WHAT IS EXPECTED: Could the entries below be retyped exactly and in full?

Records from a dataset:
>>>

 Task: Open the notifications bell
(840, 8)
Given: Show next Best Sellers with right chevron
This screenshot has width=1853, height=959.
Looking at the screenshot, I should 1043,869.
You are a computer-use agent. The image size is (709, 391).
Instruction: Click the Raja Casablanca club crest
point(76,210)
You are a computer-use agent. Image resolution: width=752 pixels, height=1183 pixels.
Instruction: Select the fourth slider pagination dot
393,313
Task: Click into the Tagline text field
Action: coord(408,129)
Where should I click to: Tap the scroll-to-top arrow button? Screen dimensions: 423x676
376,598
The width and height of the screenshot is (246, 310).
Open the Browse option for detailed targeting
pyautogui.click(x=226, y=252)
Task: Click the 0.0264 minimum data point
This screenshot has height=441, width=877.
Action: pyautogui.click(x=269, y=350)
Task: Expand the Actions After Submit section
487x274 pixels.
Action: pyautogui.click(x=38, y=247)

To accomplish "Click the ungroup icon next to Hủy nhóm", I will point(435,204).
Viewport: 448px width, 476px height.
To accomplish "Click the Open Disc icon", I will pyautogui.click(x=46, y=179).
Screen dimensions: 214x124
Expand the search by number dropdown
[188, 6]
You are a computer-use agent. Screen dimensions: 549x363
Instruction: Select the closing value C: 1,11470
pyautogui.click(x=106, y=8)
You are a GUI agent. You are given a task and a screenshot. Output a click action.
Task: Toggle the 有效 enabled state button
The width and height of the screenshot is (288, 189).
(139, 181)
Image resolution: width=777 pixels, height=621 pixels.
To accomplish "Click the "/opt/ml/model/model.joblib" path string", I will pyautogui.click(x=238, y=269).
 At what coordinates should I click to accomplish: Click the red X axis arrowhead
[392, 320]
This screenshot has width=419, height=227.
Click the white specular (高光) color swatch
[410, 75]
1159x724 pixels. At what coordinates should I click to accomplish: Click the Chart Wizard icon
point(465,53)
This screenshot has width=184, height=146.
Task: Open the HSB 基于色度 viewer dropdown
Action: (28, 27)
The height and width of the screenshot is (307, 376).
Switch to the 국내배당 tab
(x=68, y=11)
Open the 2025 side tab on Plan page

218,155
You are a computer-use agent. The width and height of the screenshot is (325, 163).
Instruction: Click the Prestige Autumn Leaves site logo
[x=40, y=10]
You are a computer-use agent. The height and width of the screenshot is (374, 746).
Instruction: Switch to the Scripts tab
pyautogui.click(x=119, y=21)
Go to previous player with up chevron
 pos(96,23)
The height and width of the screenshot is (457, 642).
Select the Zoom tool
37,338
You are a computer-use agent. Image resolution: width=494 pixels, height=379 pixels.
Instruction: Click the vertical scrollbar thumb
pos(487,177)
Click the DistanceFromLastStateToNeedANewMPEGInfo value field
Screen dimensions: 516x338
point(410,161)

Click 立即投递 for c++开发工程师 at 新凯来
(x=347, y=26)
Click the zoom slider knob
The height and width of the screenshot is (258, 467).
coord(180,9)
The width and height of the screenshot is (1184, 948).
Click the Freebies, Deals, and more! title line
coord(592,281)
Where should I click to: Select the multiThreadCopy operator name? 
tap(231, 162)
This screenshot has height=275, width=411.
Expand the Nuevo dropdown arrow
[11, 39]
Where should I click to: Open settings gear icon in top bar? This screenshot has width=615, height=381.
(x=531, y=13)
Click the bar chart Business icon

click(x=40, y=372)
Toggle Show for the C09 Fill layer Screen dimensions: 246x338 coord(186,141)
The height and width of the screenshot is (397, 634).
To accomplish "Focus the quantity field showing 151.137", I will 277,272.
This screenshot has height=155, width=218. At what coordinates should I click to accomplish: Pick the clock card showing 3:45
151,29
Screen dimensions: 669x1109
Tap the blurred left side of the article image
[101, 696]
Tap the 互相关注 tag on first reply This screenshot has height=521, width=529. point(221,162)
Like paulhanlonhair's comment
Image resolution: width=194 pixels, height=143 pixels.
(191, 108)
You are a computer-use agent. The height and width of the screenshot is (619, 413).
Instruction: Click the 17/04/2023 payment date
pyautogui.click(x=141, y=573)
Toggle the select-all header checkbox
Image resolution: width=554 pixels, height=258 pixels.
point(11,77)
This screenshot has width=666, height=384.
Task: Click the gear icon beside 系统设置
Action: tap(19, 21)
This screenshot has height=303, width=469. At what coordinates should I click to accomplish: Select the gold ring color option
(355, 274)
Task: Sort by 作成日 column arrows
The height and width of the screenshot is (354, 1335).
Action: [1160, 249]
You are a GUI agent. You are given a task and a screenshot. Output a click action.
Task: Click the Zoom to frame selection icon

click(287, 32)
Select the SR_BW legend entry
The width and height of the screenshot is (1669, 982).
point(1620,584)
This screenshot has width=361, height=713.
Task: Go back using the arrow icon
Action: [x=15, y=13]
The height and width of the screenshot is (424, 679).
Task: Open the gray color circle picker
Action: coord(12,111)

<<<

EXERCISE ANSWER:
 Task: Open the notifications bell
(840, 8)
Given: Show next Best Sellers with right chevron
This screenshot has width=1853, height=959.
Looking at the screenshot, I should 1043,869.
You are a computer-use agent. The image size is (709, 391).
Instruction: Click the Raja Casablanca club crest
point(76,210)
You are a computer-use agent. Image resolution: width=752 pixels, height=1183 pixels.
Instruction: Select the fourth slider pagination dot
393,313
Task: Click into the Tagline text field
Action: coord(408,129)
Where should I click to: Tap the scroll-to-top arrow button? Screen dimensions: 423x676
376,598
The width and height of the screenshot is (246, 310).
Open the Browse option for detailed targeting
pyautogui.click(x=226, y=252)
Task: Click the 0.0264 minimum data point
This screenshot has height=441, width=877.
Action: pyautogui.click(x=269, y=350)
Task: Expand the Actions After Submit section
487x274 pixels.
Action: pyautogui.click(x=38, y=247)

To accomplish "Click the ungroup icon next to Hủy nhóm", I will point(435,204).
Viewport: 448px width, 476px height.
To accomplish "Click the Open Disc icon", I will pyautogui.click(x=46, y=179).
Screen dimensions: 214x124
Expand the search by number dropdown
[188, 6]
You are a computer-use agent. Screen dimensions: 549x363
Instruction: Select the closing value C: 1,11470
pyautogui.click(x=106, y=8)
You are a GUI agent. You are given a task and a screenshot. Output a click action.
Task: Toggle the 有效 enabled state button
The width and height of the screenshot is (288, 189).
(139, 181)
Image resolution: width=777 pixels, height=621 pixels.
To accomplish "Click the "/opt/ml/model/model.joblib" path string", I will pyautogui.click(x=238, y=269).
 At what coordinates should I click to accomplish: Click the red X axis arrowhead
[392, 320]
This screenshot has width=419, height=227.
Click the white specular (高光) color swatch
[410, 75]
1159x724 pixels. At what coordinates should I click to accomplish: Click the Chart Wizard icon
point(465,53)
This screenshot has width=184, height=146.
Task: Open the HSB 基于色度 viewer dropdown
Action: (28, 27)
The height and width of the screenshot is (307, 376).
Switch to the 국내배당 tab
(x=68, y=11)
Open the 2025 side tab on Plan page

218,155
You are a computer-use agent. The width and height of the screenshot is (325, 163).
Instruction: Click the Prestige Autumn Leaves site logo
[x=40, y=10]
You are a computer-use agent. The height and width of the screenshot is (374, 746).
Instruction: Switch to the Scripts tab
pyautogui.click(x=119, y=21)
Go to previous player with up chevron
 pos(96,23)
The height and width of the screenshot is (457, 642).
Select the Zoom tool
37,338
You are a computer-use agent. Image resolution: width=494 pixels, height=379 pixels.
Instruction: Click the vertical scrollbar thumb
pos(487,177)
Click the DistanceFromLastStateToNeedANewMPEGInfo value field
Screen dimensions: 516x338
point(410,161)

Click 立即投递 for c++开发工程师 at 新凯来
(x=347, y=26)
Click the zoom slider knob
The height and width of the screenshot is (258, 467).
coord(180,9)
The width and height of the screenshot is (1184, 948).
Click the Freebies, Deals, and more! title line
coord(592,281)
Where should I click to: Select the multiThreadCopy operator name? 
tap(231, 162)
This screenshot has height=275, width=411.
Expand the Nuevo dropdown arrow
[11, 39]
Where should I click to: Open settings gear icon in top bar? This screenshot has width=615, height=381.
(x=531, y=13)
Click the bar chart Business icon

click(x=40, y=372)
Toggle Show for the C09 Fill layer Screen dimensions: 246x338 coord(186,141)
The height and width of the screenshot is (397, 634).
To accomplish "Focus the quantity field showing 151.137", I will 277,272.
This screenshot has height=155, width=218. At what coordinates should I click to accomplish: Pick the clock card showing 3:45
151,29
Screen dimensions: 669x1109
Tap the blurred left side of the article image
[101, 696]
Tap the 互相关注 tag on first reply This screenshot has height=521, width=529. point(221,162)
Like paulhanlonhair's comment
Image resolution: width=194 pixels, height=143 pixels.
(191, 108)
You are a computer-use agent. The height and width of the screenshot is (619, 413).
Instruction: Click the 17/04/2023 payment date
pyautogui.click(x=141, y=573)
Toggle the select-all header checkbox
Image resolution: width=554 pixels, height=258 pixels.
point(11,77)
This screenshot has width=666, height=384.
Task: Click the gear icon beside 系统设置
Action: tap(19, 21)
This screenshot has height=303, width=469. At what coordinates should I click to accomplish: Select the gold ring color option
(355, 274)
Task: Sort by 作成日 column arrows
The height and width of the screenshot is (354, 1335).
Action: [1160, 249]
You are a GUI agent. You are given a task and a screenshot. Output a click action.
Task: Click the Zoom to frame selection icon

click(287, 32)
Select the SR_BW legend entry
The width and height of the screenshot is (1669, 982).
point(1620,584)
This screenshot has width=361, height=713.
Task: Go back using the arrow icon
Action: [x=15, y=13]
The height and width of the screenshot is (424, 679).
Task: Open the gray color circle picker
Action: coord(12,111)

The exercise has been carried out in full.